El grito silenció la sección más cercana de la multitud, las palabras haciendo eco a través de la calle como una llama frágil luchando contra el viento.

—¡NO IMPORTA LO QUE LE HAGAN, MANTENGA LA CABEZA ALTA! ¡ESTAMOS CON USTED, MI SEÑOR! INCLUSO AHORA, SU GENTE ESTÁ CON USTED…

La voz fue interrumpida por el metálico sonido de una espada saliendo de su vaina, seguido por un húmedo golpe seco.

El hombre que había gritado, un ciudadano común con ropa sencilla y manos gastadas, cayó al suelo, su cabeza rodando hacia un lado, su cuerpo sin vida desplomándose bajo el peso de su devoción.

Por un momento, hubo silencio.

Luego la multitud estalló en vítores, más fuertes, más crueles, los soldados sonriendo mientras la sangre pintaba los adoquines.

Los ojos de Veyr se agrandaron. Su respiración se atascó en su garganta.

Observó cómo la sangre del hombre se filtraba hacia las ruedas de su jaula, mezclándose con la lluvia y la suciedad, una cinta oscura extendiéndose por la calle. Las voces aclamando se difuminaron en estática, desvaneciéndose en un timbré hueco que llenaba sus oídos.

Ese único acto, tan fútil, tan insignificante en el gran esquema de las cosas, golpeó más profundo que todos los insultos combinados.

El hombre no tenía razón para hablar. Sin poder. Sin escape.

Y sin embargo, lo había hecho de todos modos.

Había dado su vida para recordarle algo que Veyr había olvidado.

Que la resistencia seguía viva.

Que su gente todavía estaba detrás de él.

Que incluso cuando todo lo demás fuera arrebatado, la llama del Culto no podía extinguirse tan fácilmente.

«Es cierto…», pensó Veyr mientras su respiración se estabilizaba.

«Necesito mantener la cabeza alta», se dio cuenta, mientras sus ojos recuperaban su brillo habitual una vez más.

«Mi gente todavía cree en mí. No puedo desmoronarme aquí. No ahora. No así».

Inhaló profundamente, enderezando su espalda tanto como las cadenas le permitían, y levantó su barbilla hacia la multitud.

Las burlas no cesaron. De hecho, se hicieron más fuertes.

Pero ahora, cada grito, cada maldición, cada piedra lanzada solo lo hacía ver con más claridad.

Querían romperlo. Querían hacerlo inclinarse.

Pero no les daría esa satisfacción.

No les dejaría ganar.

«Aún no ha terminado», se dijo, su mirada recorriendo los rostros de aquellos que le gritaban. «Aún no estoy muerto. Y mientras viva, viviré como el Dragón».

La jaula seguía avanzando, la furia de la multitud implacable, pero la expresión de Veyr permanecía inmutable.

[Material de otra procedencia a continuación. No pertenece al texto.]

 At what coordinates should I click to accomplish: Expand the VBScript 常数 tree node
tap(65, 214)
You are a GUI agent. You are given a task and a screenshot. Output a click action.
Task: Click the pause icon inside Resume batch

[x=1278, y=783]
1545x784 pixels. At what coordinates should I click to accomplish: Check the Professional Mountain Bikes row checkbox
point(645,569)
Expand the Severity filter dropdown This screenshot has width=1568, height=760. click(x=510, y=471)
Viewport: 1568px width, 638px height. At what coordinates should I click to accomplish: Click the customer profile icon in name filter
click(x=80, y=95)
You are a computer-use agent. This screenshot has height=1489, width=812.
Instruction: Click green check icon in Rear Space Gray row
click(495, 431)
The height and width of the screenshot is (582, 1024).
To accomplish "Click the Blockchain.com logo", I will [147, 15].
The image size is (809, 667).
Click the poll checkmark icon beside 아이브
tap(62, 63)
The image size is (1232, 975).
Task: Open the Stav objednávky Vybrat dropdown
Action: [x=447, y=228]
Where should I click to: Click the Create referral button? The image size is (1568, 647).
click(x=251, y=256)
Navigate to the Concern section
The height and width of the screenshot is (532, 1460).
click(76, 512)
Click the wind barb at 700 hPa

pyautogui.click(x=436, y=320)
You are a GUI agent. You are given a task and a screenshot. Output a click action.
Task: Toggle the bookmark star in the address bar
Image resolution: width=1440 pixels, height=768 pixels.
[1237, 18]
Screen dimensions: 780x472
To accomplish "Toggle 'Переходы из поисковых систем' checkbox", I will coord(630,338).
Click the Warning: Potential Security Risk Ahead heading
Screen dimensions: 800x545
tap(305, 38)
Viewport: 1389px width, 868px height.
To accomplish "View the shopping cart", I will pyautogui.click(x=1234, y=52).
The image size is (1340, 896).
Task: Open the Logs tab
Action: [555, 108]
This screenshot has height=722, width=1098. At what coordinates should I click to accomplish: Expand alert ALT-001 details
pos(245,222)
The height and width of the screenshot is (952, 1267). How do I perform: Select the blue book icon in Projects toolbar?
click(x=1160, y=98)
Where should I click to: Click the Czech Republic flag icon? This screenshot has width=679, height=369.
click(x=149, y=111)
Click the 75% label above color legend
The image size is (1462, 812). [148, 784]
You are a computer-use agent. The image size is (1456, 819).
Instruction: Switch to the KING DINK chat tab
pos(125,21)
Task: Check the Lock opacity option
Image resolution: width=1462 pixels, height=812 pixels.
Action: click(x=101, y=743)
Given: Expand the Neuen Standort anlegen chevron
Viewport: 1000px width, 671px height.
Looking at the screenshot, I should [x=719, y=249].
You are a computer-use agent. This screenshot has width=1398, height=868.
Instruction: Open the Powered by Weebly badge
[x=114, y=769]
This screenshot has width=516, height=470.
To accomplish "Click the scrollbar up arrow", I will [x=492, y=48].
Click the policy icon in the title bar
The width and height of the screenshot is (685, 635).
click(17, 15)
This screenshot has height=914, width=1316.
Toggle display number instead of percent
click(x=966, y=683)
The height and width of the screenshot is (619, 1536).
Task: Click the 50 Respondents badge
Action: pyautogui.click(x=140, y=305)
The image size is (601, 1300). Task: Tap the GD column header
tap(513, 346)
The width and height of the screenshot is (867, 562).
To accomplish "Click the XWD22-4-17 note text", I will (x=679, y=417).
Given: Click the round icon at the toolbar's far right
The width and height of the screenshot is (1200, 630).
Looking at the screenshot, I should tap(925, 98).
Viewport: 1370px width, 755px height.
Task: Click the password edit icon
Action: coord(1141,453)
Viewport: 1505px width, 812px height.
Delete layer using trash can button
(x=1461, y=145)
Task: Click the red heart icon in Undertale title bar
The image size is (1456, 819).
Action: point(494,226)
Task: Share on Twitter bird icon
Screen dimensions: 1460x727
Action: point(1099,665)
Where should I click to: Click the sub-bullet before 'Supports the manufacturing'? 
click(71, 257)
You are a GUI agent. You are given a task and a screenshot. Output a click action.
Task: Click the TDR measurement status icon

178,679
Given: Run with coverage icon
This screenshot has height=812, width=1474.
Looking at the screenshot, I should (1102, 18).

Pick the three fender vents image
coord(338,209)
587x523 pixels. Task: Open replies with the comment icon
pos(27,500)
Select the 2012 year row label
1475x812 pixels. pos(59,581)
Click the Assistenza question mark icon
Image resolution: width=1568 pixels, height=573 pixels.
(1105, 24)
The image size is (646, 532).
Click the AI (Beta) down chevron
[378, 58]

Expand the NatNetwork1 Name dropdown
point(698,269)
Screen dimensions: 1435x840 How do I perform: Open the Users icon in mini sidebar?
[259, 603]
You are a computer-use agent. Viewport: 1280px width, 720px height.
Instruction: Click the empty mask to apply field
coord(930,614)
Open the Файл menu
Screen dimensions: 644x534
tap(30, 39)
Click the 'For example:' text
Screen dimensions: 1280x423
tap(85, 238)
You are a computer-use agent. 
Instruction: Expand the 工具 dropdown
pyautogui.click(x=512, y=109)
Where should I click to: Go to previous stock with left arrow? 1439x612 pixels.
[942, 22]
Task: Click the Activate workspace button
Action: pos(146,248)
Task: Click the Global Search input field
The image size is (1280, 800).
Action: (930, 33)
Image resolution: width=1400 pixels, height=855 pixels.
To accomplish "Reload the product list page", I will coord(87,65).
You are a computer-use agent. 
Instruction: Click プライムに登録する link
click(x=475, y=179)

No importaba cuántas cosas lo golpearan, no importaba cuántas voces maldijesen su nombre, mantuvo sus ojos abiertos y afilados, encontrando la mirada de cada persona que se atrevía a mirarlo.

No había locura en su mirada, ni arrogancia, solo un desafío silencioso, una promesa silenciosa escrita detrás de cada mirada sin parpadear.

Para los espectadores, resultaba inquietante, casi antinatural, cómo incluso en tal desgracia, devolvía la mirada con la misma compostura de un hombre observando a sus verdugos.

Como si su humillación no fuera un final, sino el comienzo de algo aún más oscuro por venir.

Y aunque ninguno de ellos podía entenderlo, en lo profundo de esa jaula, entre los insultos, la sangre y la pulpa de fruta, la voluntad del Dragón comenzaba a agitarse nuevamente.

Su cuerpo estaba encadenado. Sin embargo, su espíritu no lo estaba.

Ya que en este momento, resolvió de una vez por todas, que si alguna vez sobrevivía a esta prueba….

Que todos pagarían caro por sus actos de hoy.